Prestations sociales : le Défenseur des droits s'inquiète de "dérives" dans la chasse aux fraudeurs

Jacques Toubon dénonce une nouvelle fois "des atteintes aux droits" des usagers.

Devant une caisse d\'allocations familiales du Nord, le 31 janvier 2019.
Devant une caisse d'allocations familiales du Nord, le 31 janvier 2019. (PHILIPPE HUGUEN / AFP)

Les administrations ont encore des progrès à faire pour éviter que la lutte contre la fraude aux prestations sociales n'entraîne des "dérives" préjudiciables aux usagers, affirme le Défenseur des droits dans un rapport publié jeudi 28 mars. Une loi adoptée en juillet a certes consacré un "droit à l'erreur" pour les administrés – qui ne peuvent désormais plus être sanctionnés pour des erreurs déclaratives s'ils se sont trompés "de bonne foi" – s'est félicité le Défenseur, Jacques Toubon.

Mais il est trop tôt pour évaluer les effets réels de cette loi.
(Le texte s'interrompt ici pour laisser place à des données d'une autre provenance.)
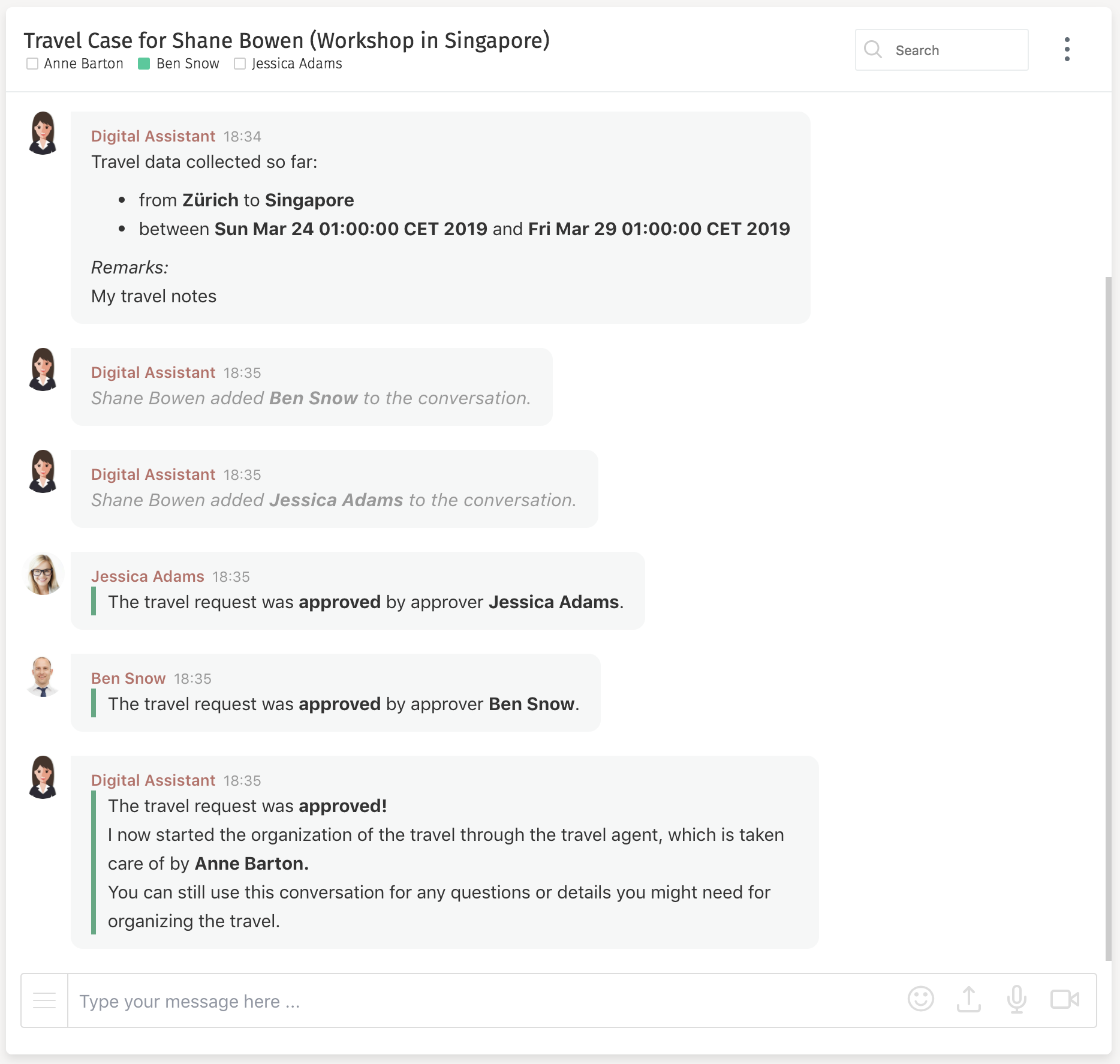The image size is (1120, 1064).
Task: Toggle Ben Snow's green presence indicator
Action: 144,63
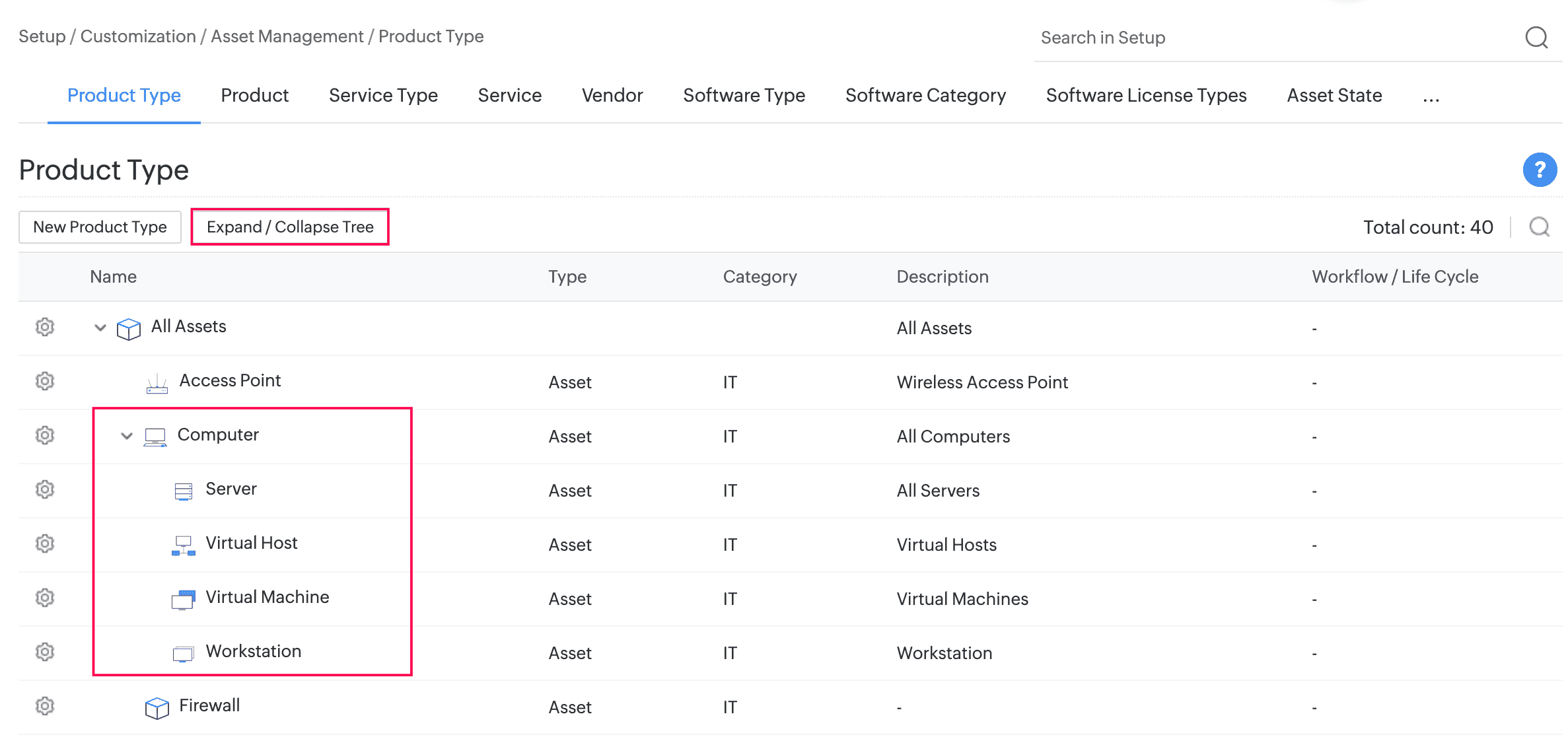Image resolution: width=1568 pixels, height=741 pixels.
Task: Open the more tabs ellipsis menu
Action: point(1431,97)
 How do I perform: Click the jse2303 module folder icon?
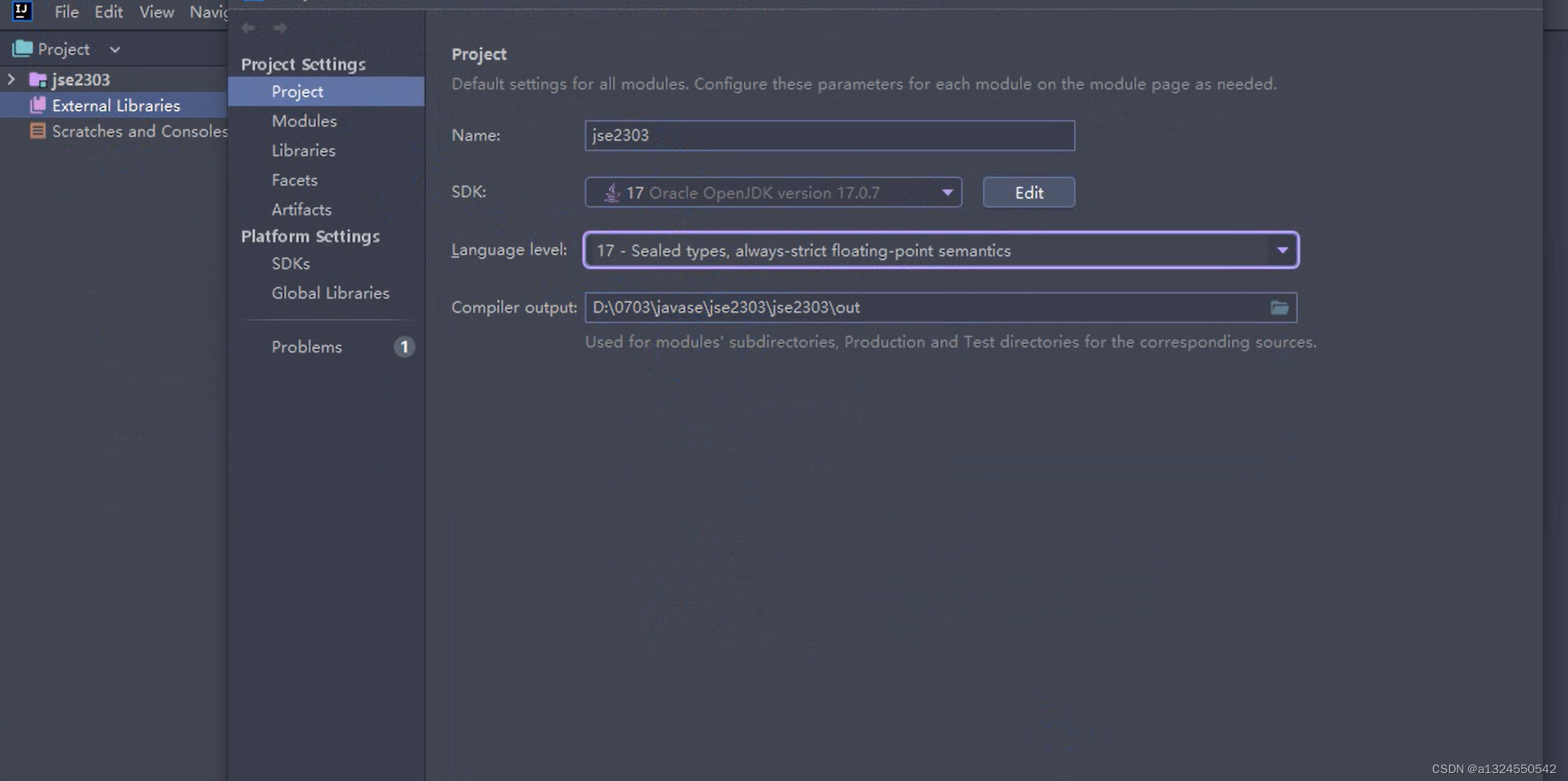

Par ailleurs, cette évolution législative ne répond qu'en partie aux inquiétudes que le Défenseur des droits avait déjà formulées sur ce sujet en septembre 2017, précise-t-il dans ce nouveau rapport. Jacques Toubon regrette la persistance "d'atteintes aux droits" des usagers, notamment parce que les administrations n'ont guère changé leurs pratiques pour mieux informer le grand public de ses obligations déclaratives.

Un "reste à vivre" minimum même en cas de fraude 

Les bénéficiaires de certaines allocations peuvent ainsi se voir injustement pénalisés si l'administration les soupçonne de vivre en concubinage, alors qu'ils ont déclaré vivre seuls. "Nous recevons toutes les semaines des réclamations à ce sujet. Les gens sont privés de leurs allocations et se retrouvent dans des situations catastrophiques parce qu'ils sont considérés comme vivant en concubinage alors qu'ils hébergent quelqu'un de leur entourage, ou qu'ils sont en colocation", a précisé à l'AFP Vanessa Leconte, cheffe du pôle protection sociale et solidarité du Défenseur des droits.

En outre, Jacques Toubon rappelle que même ceux ayant commis une fraude aux prestations sociales doivent pouvoir conserver un "reste à vivre" minimal lorsqu'ils remboursent les sommes indûment perçues. Ce principe n'est pas toujours respecté, ce qui semble refléter "la primauté des impératifs budgétaires sur le respect du principe de dignité de la personne humaine".

Le Défenseur des droits raconte ainsi avoir dû intervenir en faveur d'une mère de quatre enfants, célibataire, menacée d'expulsion car la CAF voulait lui appliquer "un plan de remboursement irréaliste au regard de sa situation" : privée d'allocations pour rembourser sa dette, elle ne disposait plus que de 670 euros par mois, alors qu'elle devait s'acquitter de 750 euros de loyer.